> Objective
Recast all of the items below as a numbered list, omitting blank lines and leaving the pictures out.

> Data for processing
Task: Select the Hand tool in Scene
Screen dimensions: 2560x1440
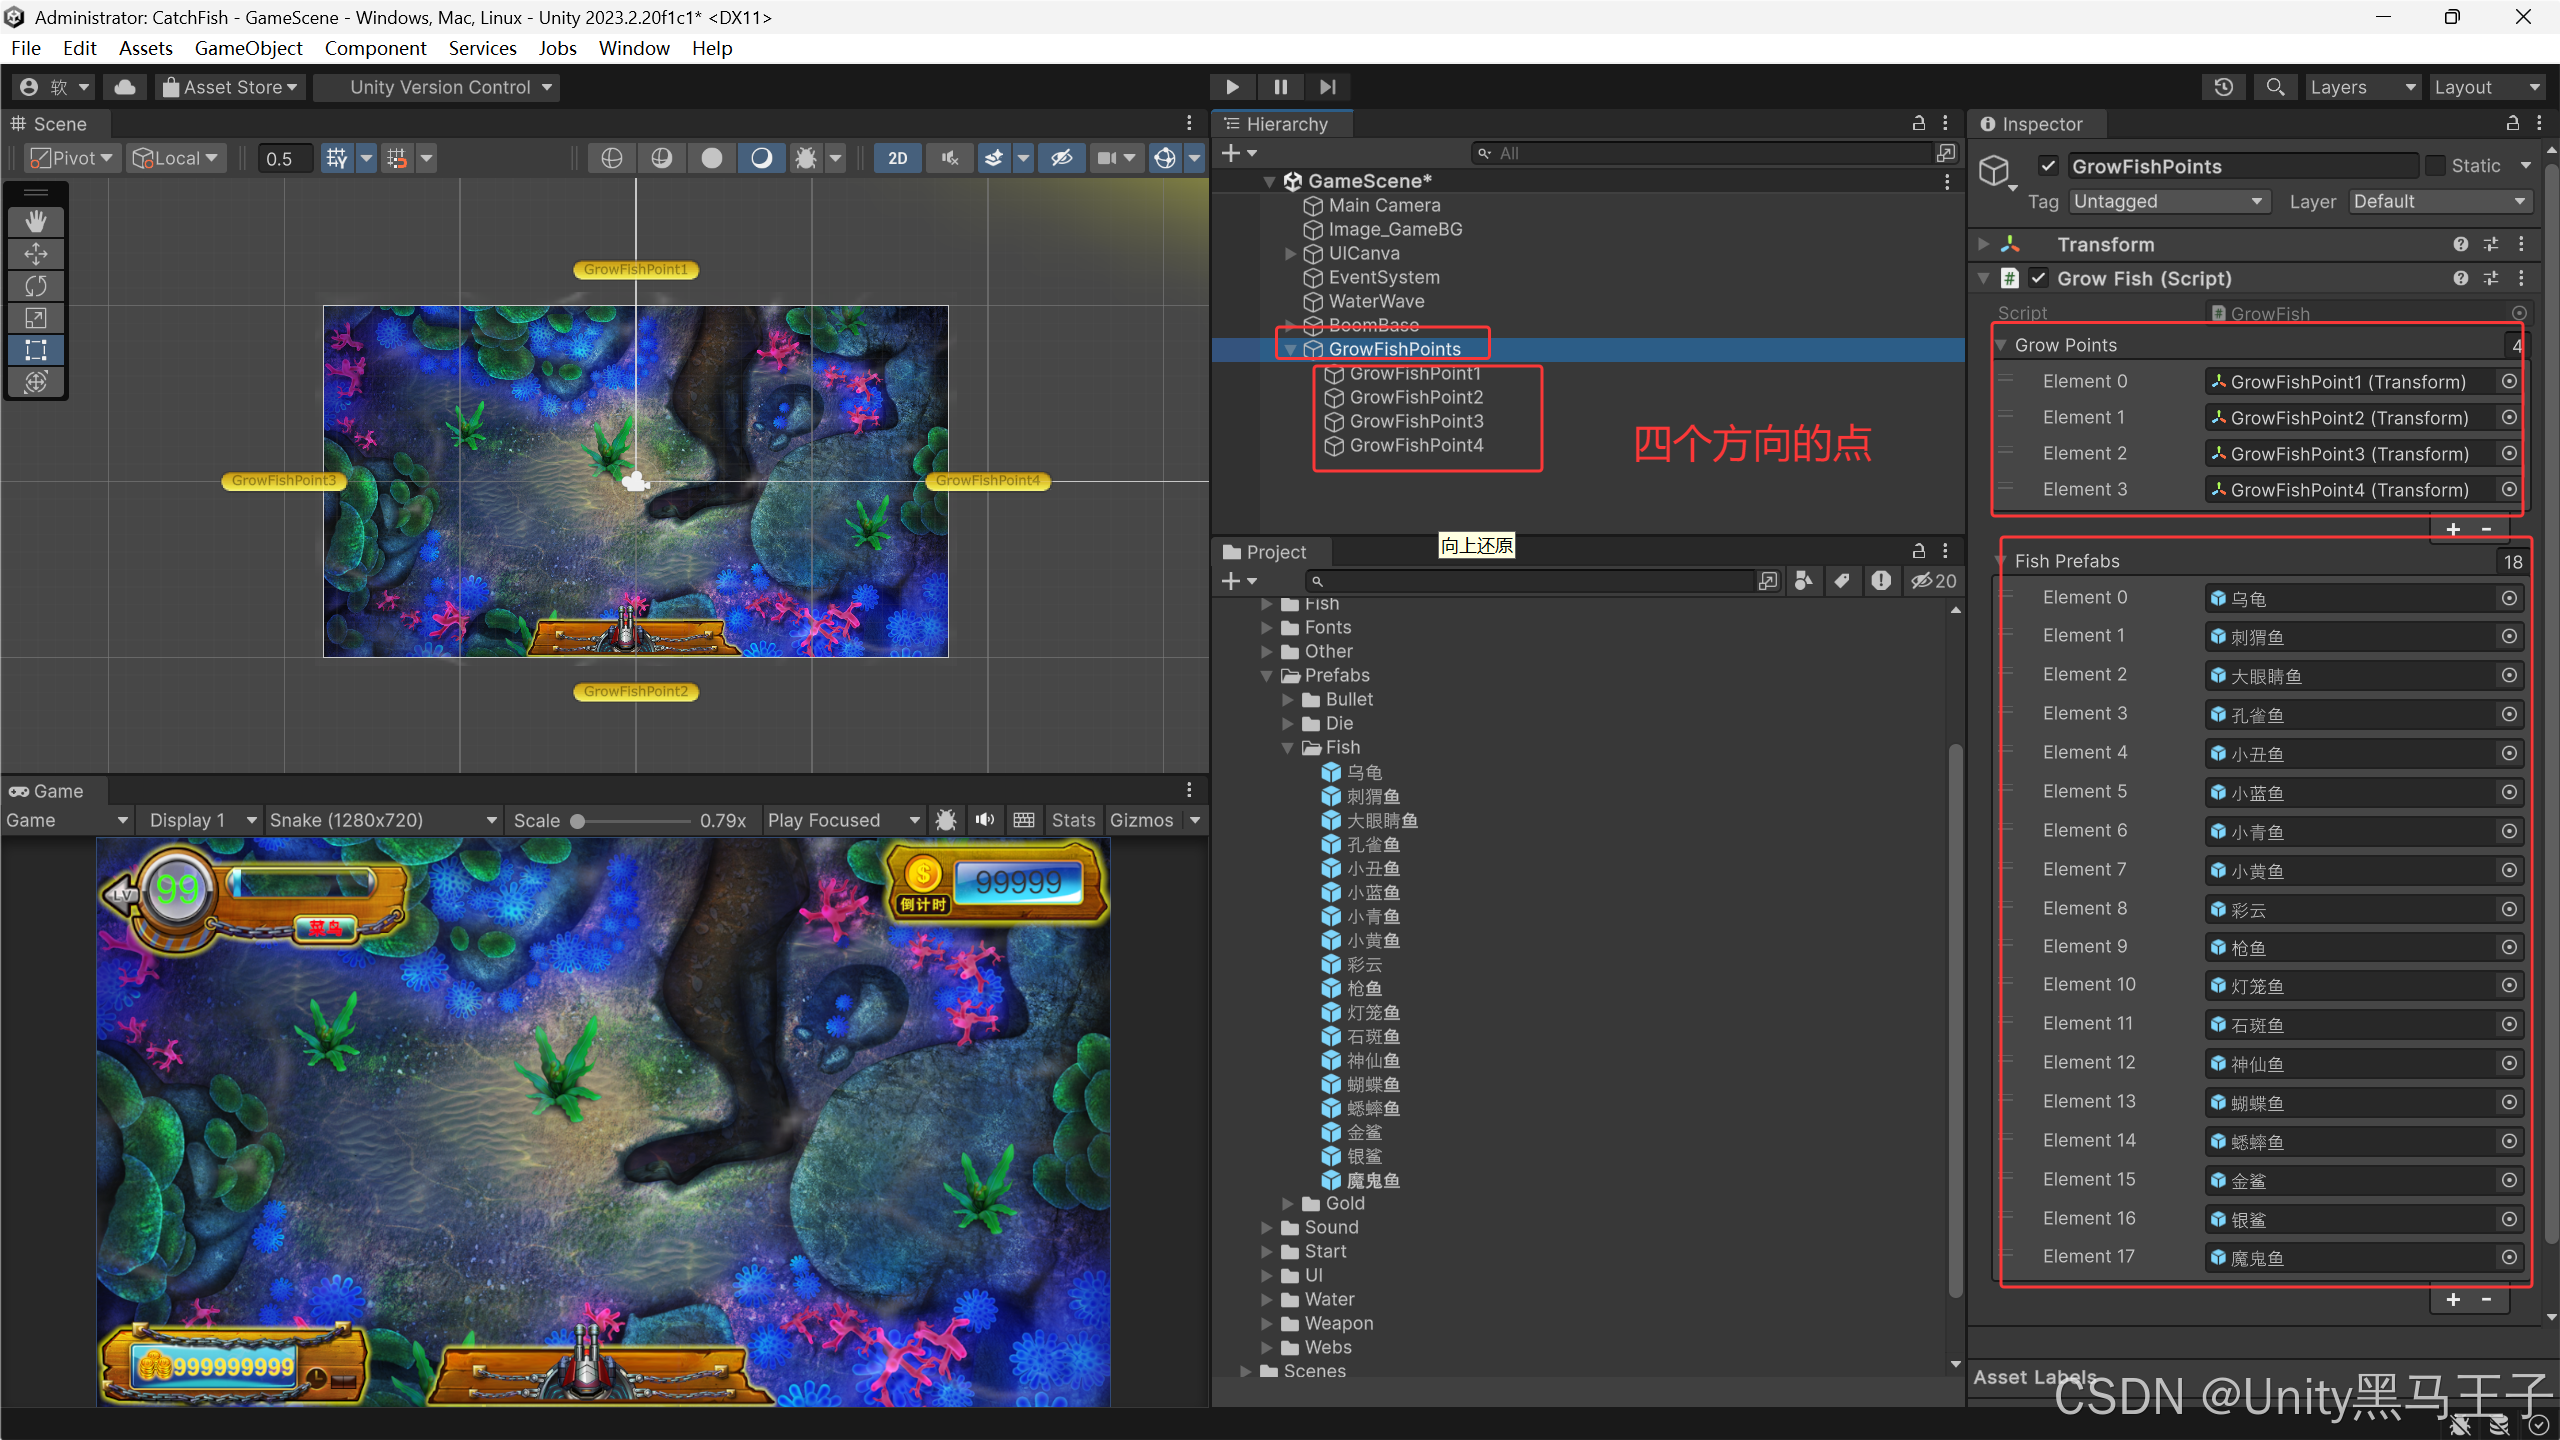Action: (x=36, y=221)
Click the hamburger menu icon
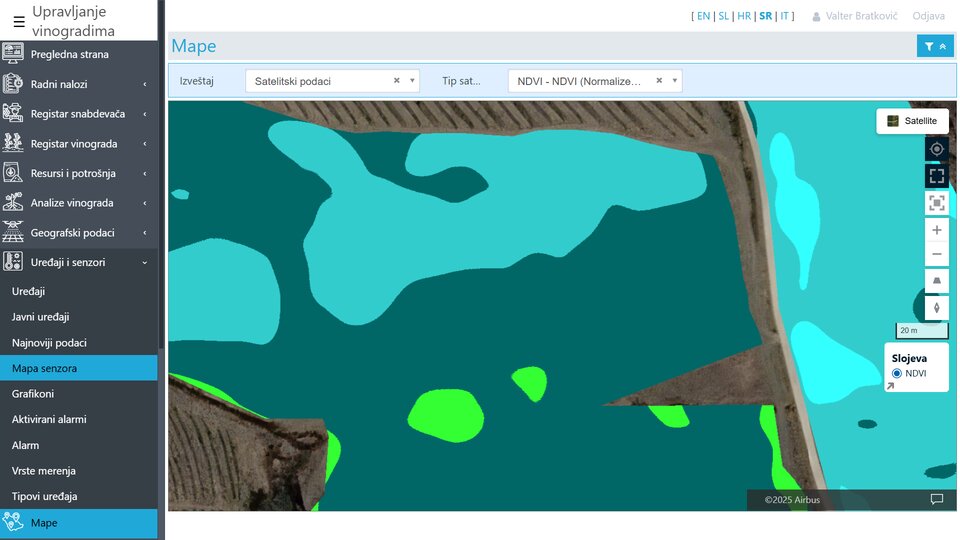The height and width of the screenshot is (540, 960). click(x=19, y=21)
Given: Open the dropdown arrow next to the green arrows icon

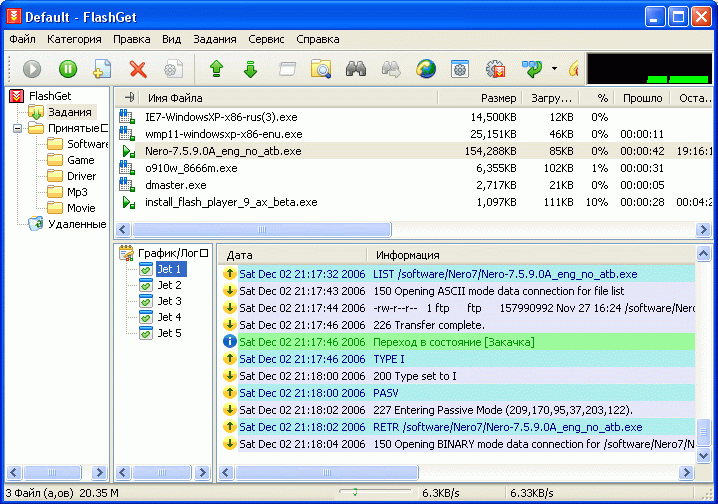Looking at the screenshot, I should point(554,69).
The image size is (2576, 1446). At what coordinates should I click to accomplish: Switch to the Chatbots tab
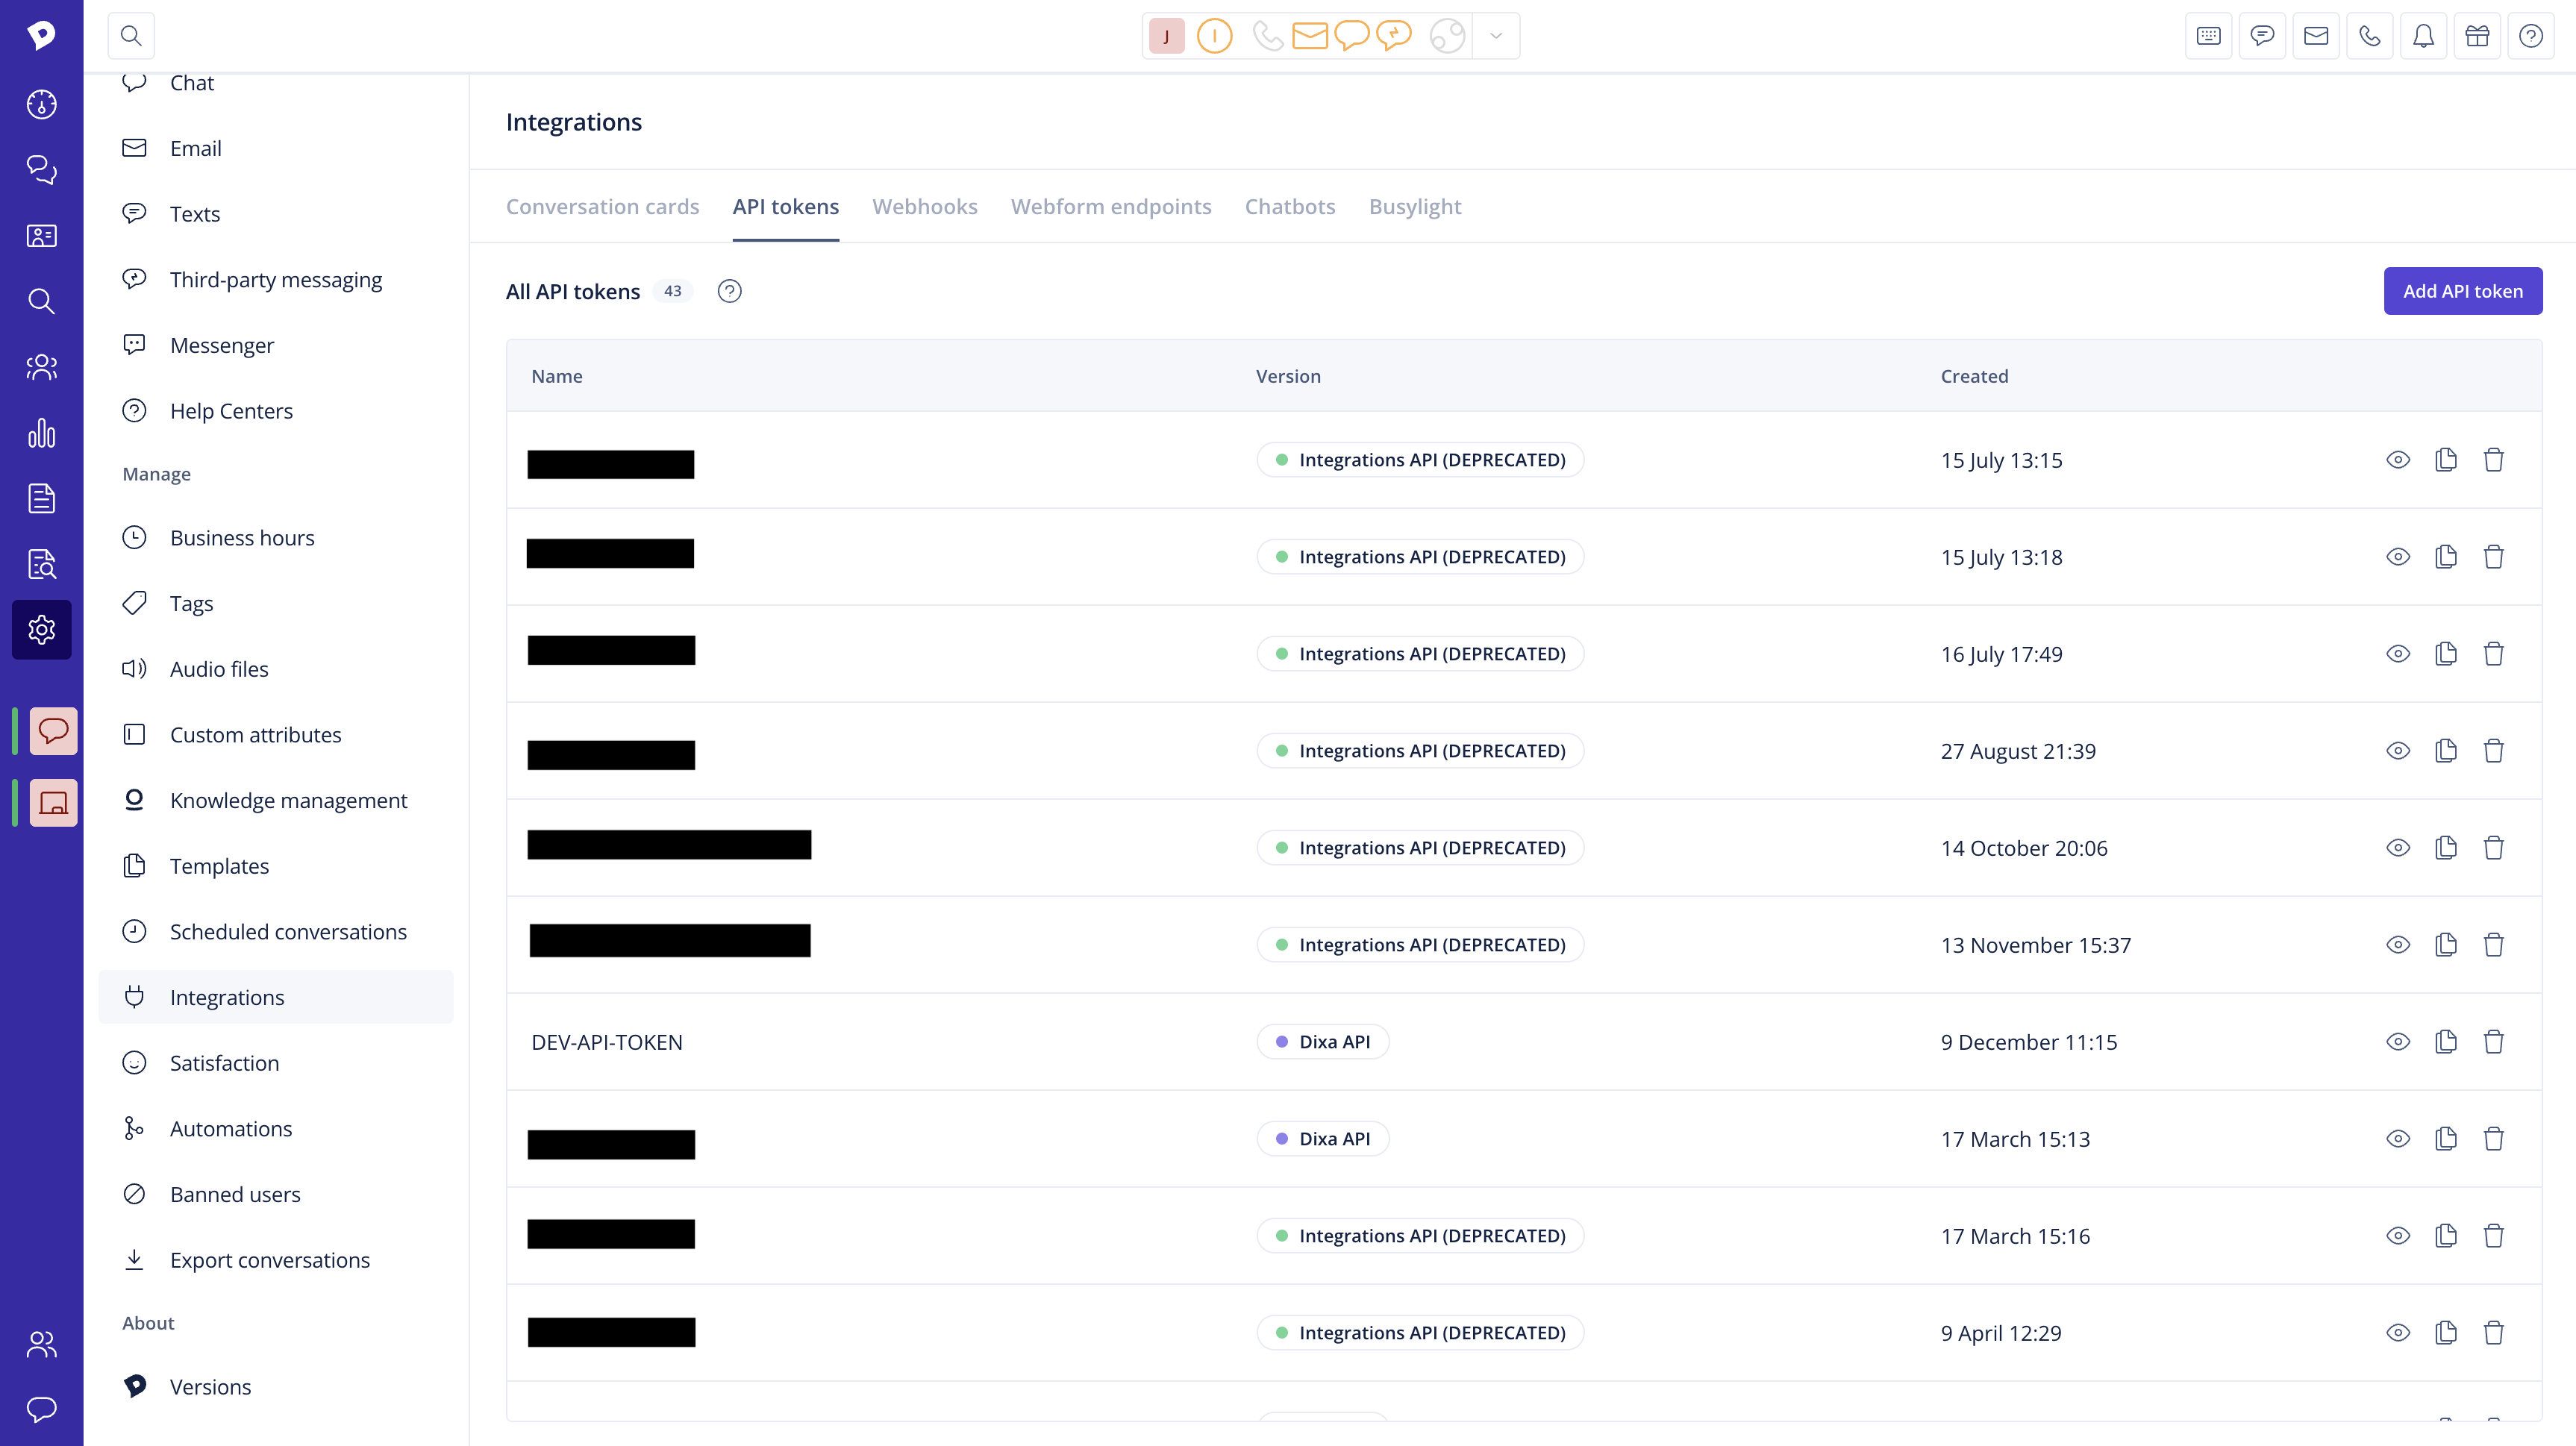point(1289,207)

> Written response
1. Task: Select the Hand tool in Scene
2. Screen dimensions: 2560x1440
3. Action: (x=36, y=221)
4. Click the hamburger menu icon
5. The height and width of the screenshot is (540, 960). click(x=19, y=21)
6. Given: Open the dropdown arrow next to the green arrows icon
7. Looking at the screenshot, I should point(554,69).
8. The image size is (2576, 1446). At what coordinates should I click to accomplish: Switch to the Chatbots tab
9. point(1289,207)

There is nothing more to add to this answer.